Having trouble meeting people? The best way to make new mum and dad friends is through your kids. Hosting a party or playdate for your child will allow you to meet other parents. Put your number on the RSVP and you might just make a lifelong connection.
There is nothing wrong with admitting you are struggling with work, parenting and keeping your house in order. Depending on your budget, a cleaner and gardener could give you a much-needed respite. There are even ironing services available!
Some parents find that just by having a cleaner come in fortnightly, or monthly, it is enough to lighten the load. As your children get older they will be able to help more around the house. This will teach them to be responsible.
Flexible Work Options
Popping your child in the baby carrier and taking them to work is probably not going to be the best option. But, this doesn’t mean your employer won’t be flexible in offering support for single parents working full-time. If you feel comfortable having this discussion with them you might find a solution.

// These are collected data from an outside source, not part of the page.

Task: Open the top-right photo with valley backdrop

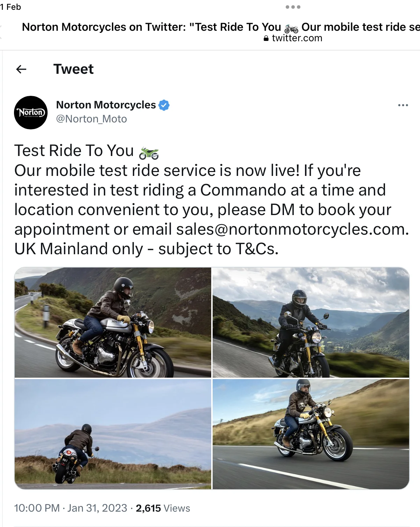Action: [311, 322]
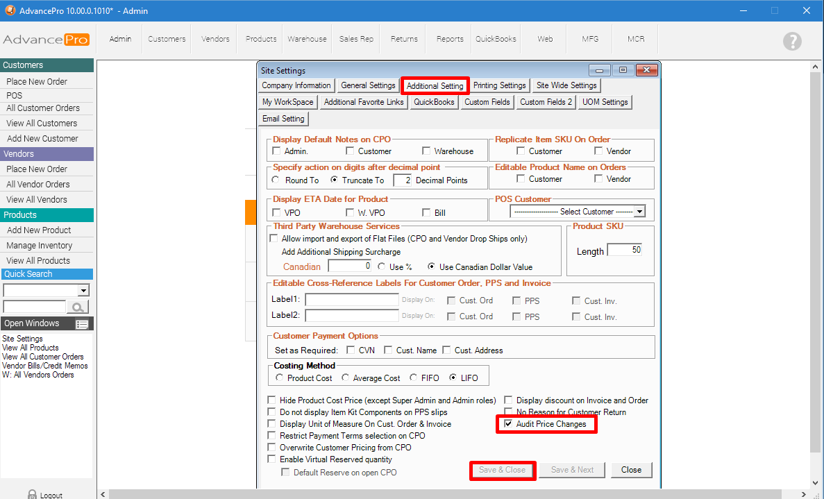Click the Open Windows list icon
The height and width of the screenshot is (499, 824).
pos(82,324)
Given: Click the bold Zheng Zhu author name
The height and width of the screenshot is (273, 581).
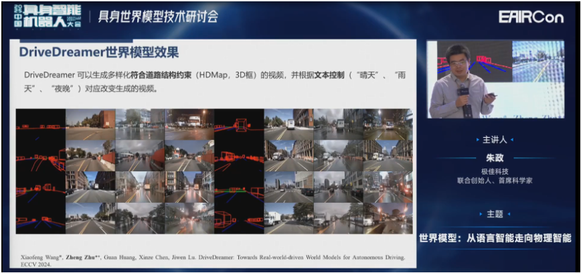Looking at the screenshot, I should coord(80,256).
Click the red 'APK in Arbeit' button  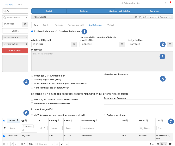[15, 51]
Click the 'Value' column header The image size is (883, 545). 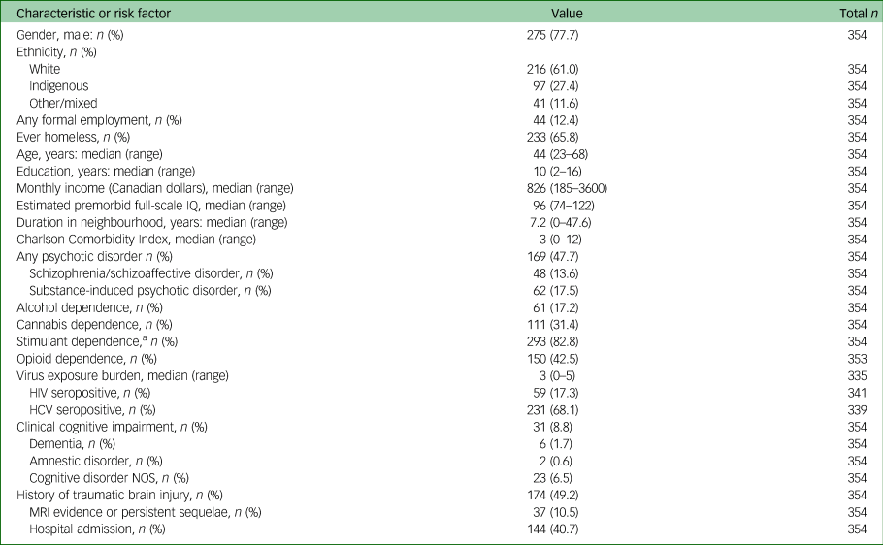coord(567,14)
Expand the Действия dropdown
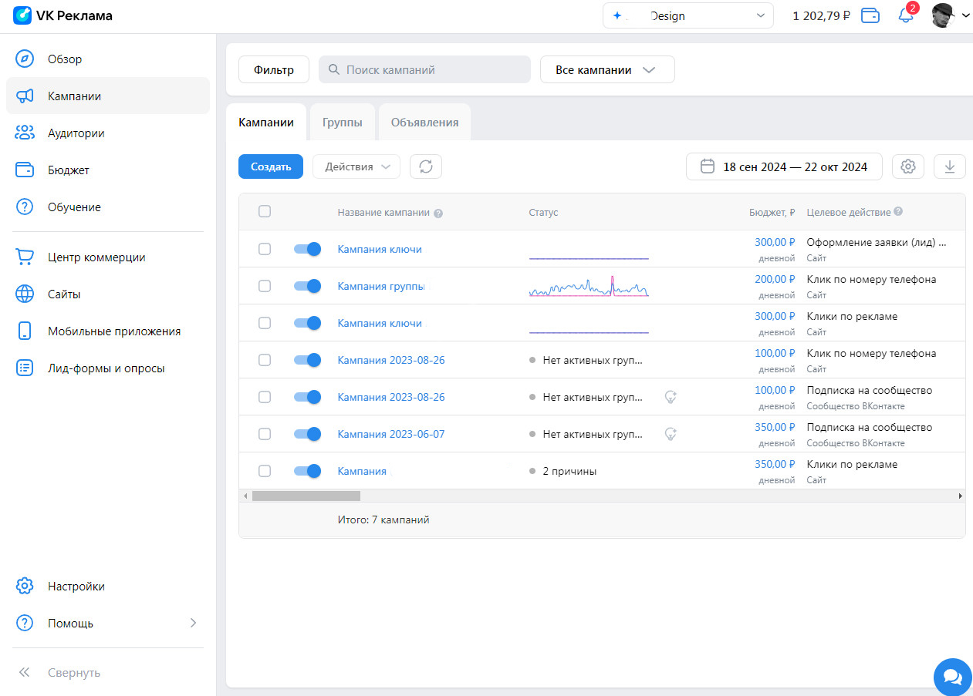The height and width of the screenshot is (696, 973). (x=356, y=166)
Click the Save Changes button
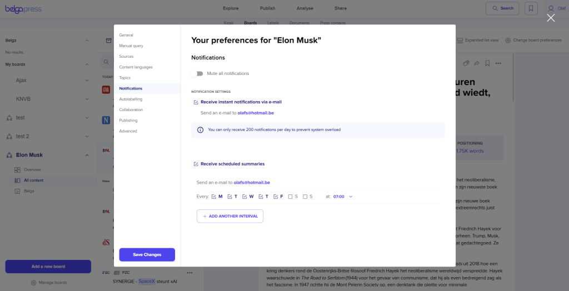569x291 pixels. tap(147, 254)
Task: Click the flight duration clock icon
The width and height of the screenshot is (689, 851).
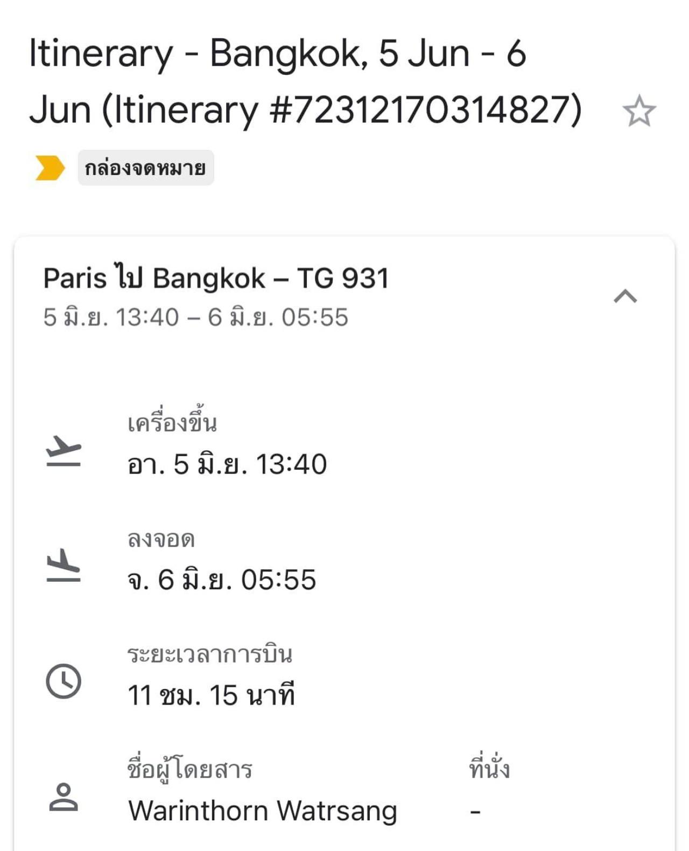Action: tap(64, 681)
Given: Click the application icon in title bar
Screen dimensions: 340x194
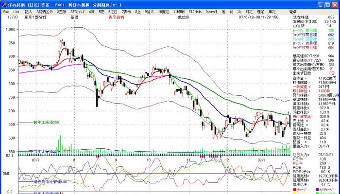Looking at the screenshot, I should click(x=4, y=5).
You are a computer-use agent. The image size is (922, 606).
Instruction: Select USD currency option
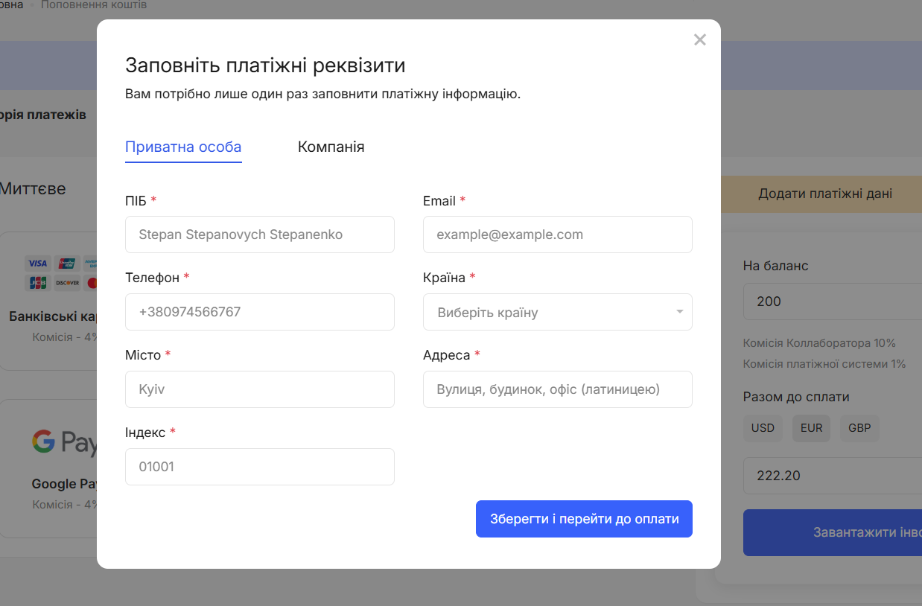763,428
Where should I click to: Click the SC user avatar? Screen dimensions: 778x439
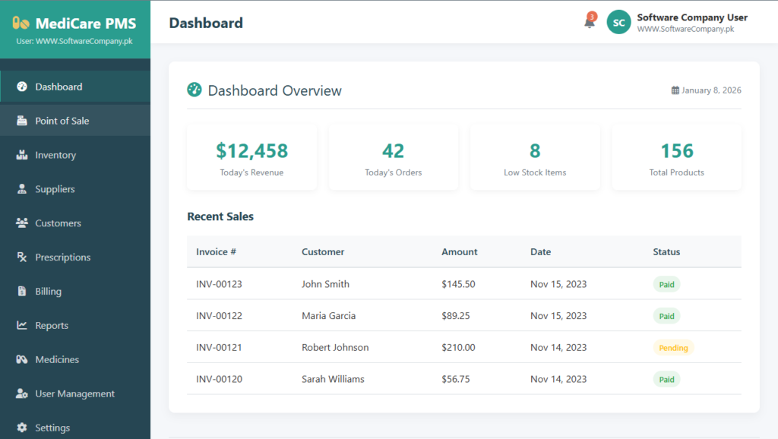(x=618, y=23)
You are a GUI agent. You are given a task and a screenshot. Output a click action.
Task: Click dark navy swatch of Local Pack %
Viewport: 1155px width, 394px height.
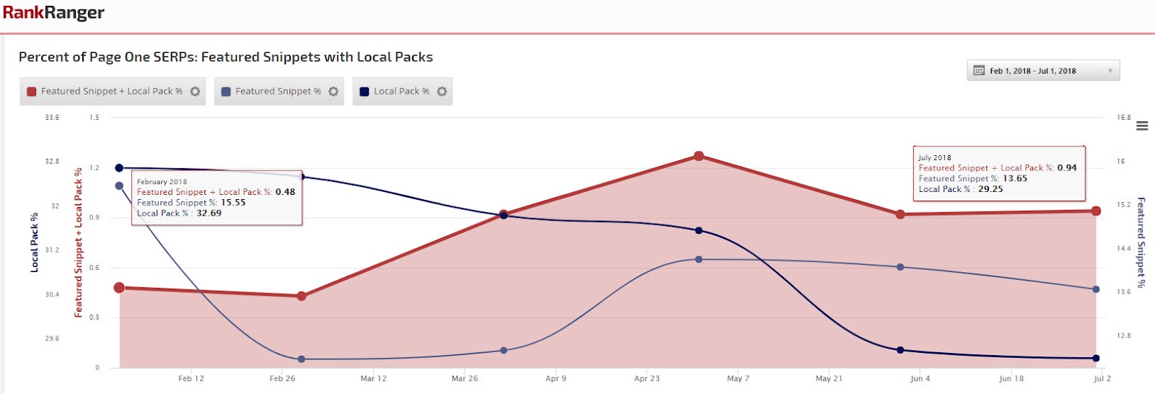(365, 92)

This could be spending some time working from home, or altering start and finish times. Even just having an employer who understands you may need a day off when your kids are sick will go a long way.
If flexibility in your workplace isn’t practical, perhaps your ex is in a different situation. If you do have an amicable relationship with the other parent, you may consider adjusting the care arrangement to suit your roster. Or, another option would be to consider a career change. You might be lucky enough to get a job with flexible work hours which doesn’t require training.
Help for single parents working full time (cont.)
Take Care of Yourself
A healthy and happy mum will be a better mum. Don’t feel guilty for taking time to look after yourself. Book in for that haircut or manicure. Find a child-friendly pampering service if you need to. Read a good book on the train, attend a gym class. Gyms will often have a creche available.
If you are feeling the pressure, don’t be afraid to reach out. There is emotional support available for single parents working full-time, and it is only a phone call away. If you are feeling overwhelmed you can try these numbers:
Parentline offers free counselling and support for parents 1300 30 1300
Lifeline offers a free counselling service nationwide 13 11 14
The Family Relationship Advice Line offers support for separated families 1800 050 321
Online groups can offer you the support you need, day or night. The right group will give you other single parents to talk to in a positive, supportive environment. You will soon realise there are people in a similar situation and you are not alone. You can join thousands of other single mums on Facebook with the Beanstalk Single Mum Vine.
This tip is really just to stop you from going crazy! Organisation is key to a smooth weekly schedule. Just ask organisational guru Marie Kondo. This could be as simple as meal prep or planning on the weekends (get the kids involved). And, having everyone’s outfits ready for the week.
Depending on the ages of your children you can get them to take ownership of certain tasks. This could mean them dressing themselves and following their own routine. Rushing around in the morning is only going to cause you unnecessary stress. Schedule some quality time with your kids each day. Our favourite time of day is dinner at the table, and a special bedtime story.
The Last Word
There is support for single parents working full time. This could be either physical help such as picking up your kids from school, or emotional help where you have someone to talk to.
So, throw away the parental guilt and remember you are doing a stellar job in raising your kids. Sometimes, the saying “it takes a village to raise a child” rings true. Your children will always remember you working hard to give them what they need.